> [WORK INSTRUCTIONS]: Please work out how many lines in the material contain "Image" and give only that figure.

BEGIN DATASET CONTENT

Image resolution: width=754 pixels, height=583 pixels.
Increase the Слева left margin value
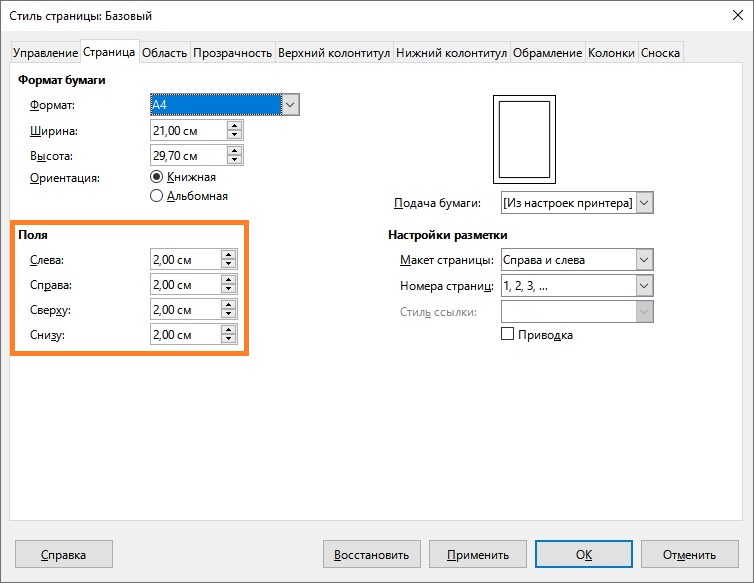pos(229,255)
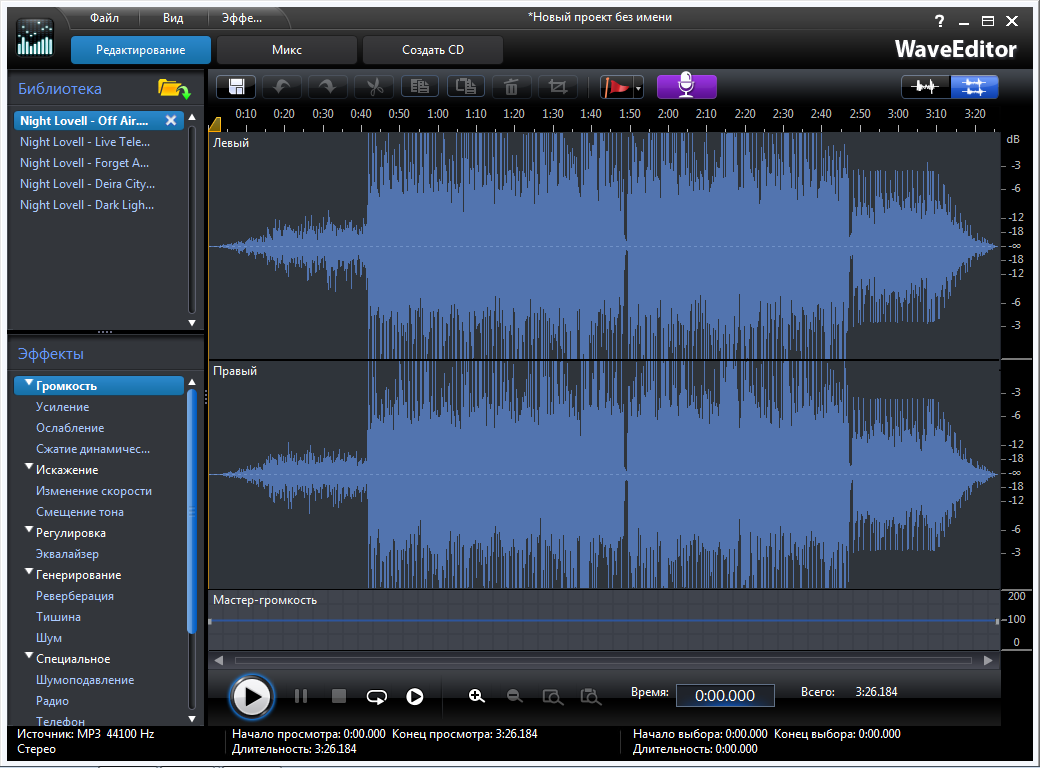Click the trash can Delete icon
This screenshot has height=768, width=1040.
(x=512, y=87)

END DATASET CONTENT
BEGIN DATASET CONTENT

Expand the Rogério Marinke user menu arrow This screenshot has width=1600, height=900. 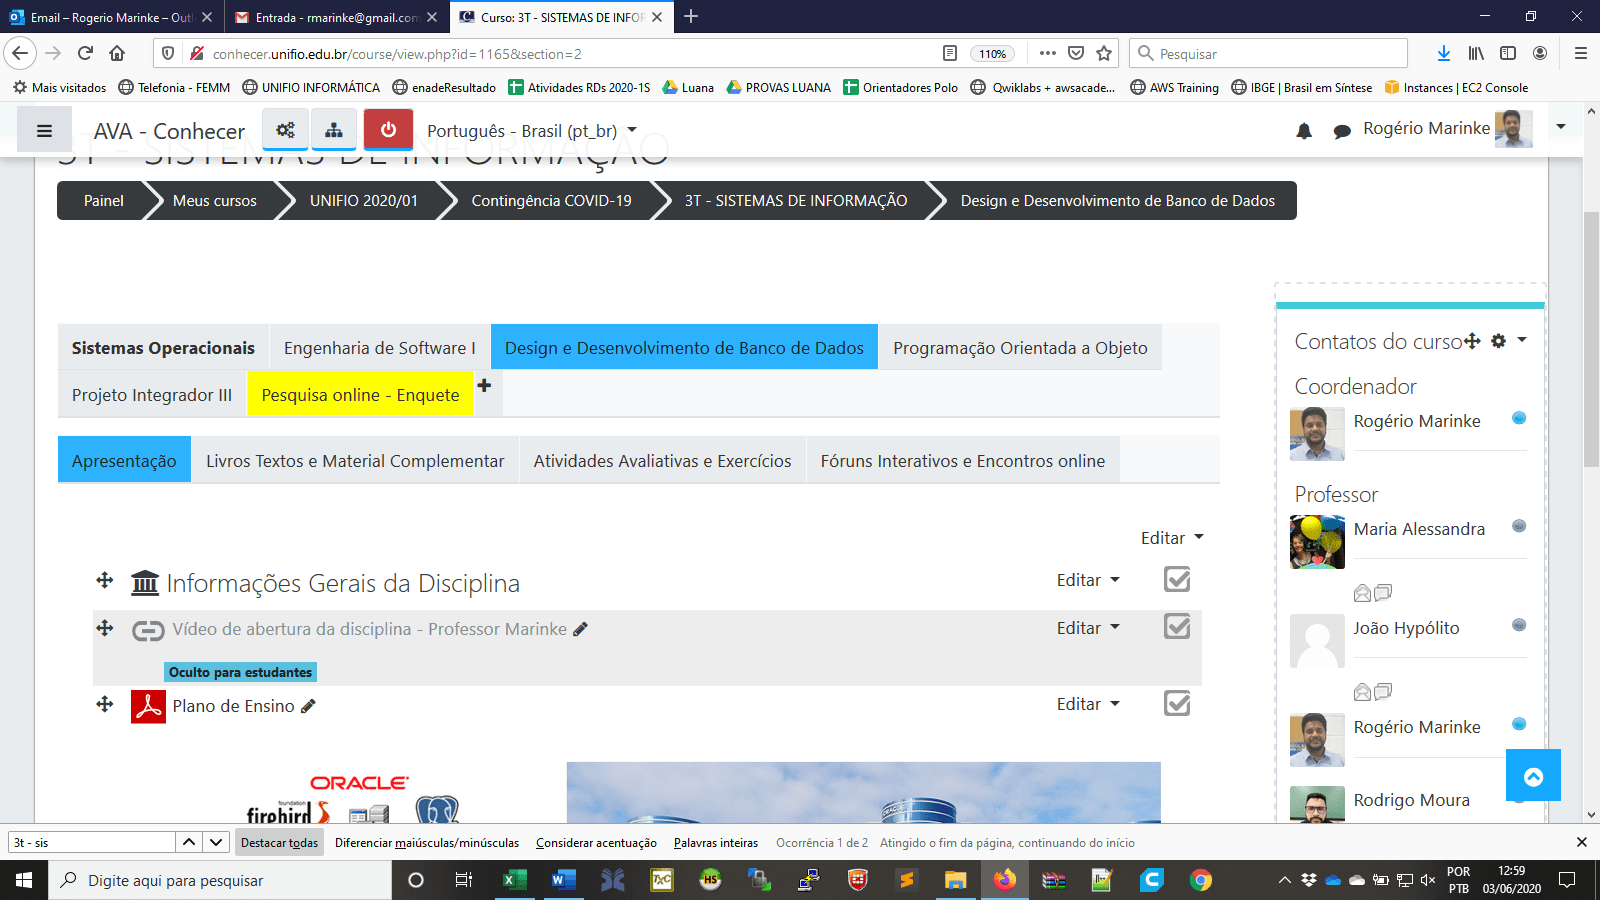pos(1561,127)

END DATASET CONTENT
BEGIN DATASET CONTENT

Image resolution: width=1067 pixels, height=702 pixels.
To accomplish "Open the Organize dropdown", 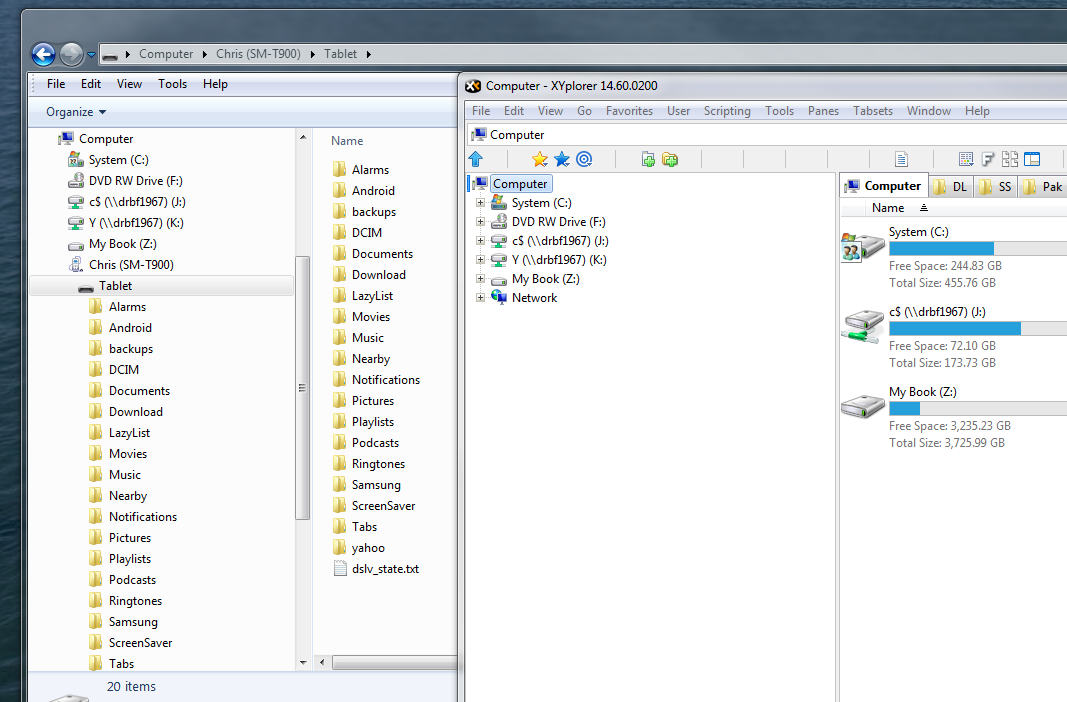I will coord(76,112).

END DATASET CONTENT

> [FINAL ANSWER]: 2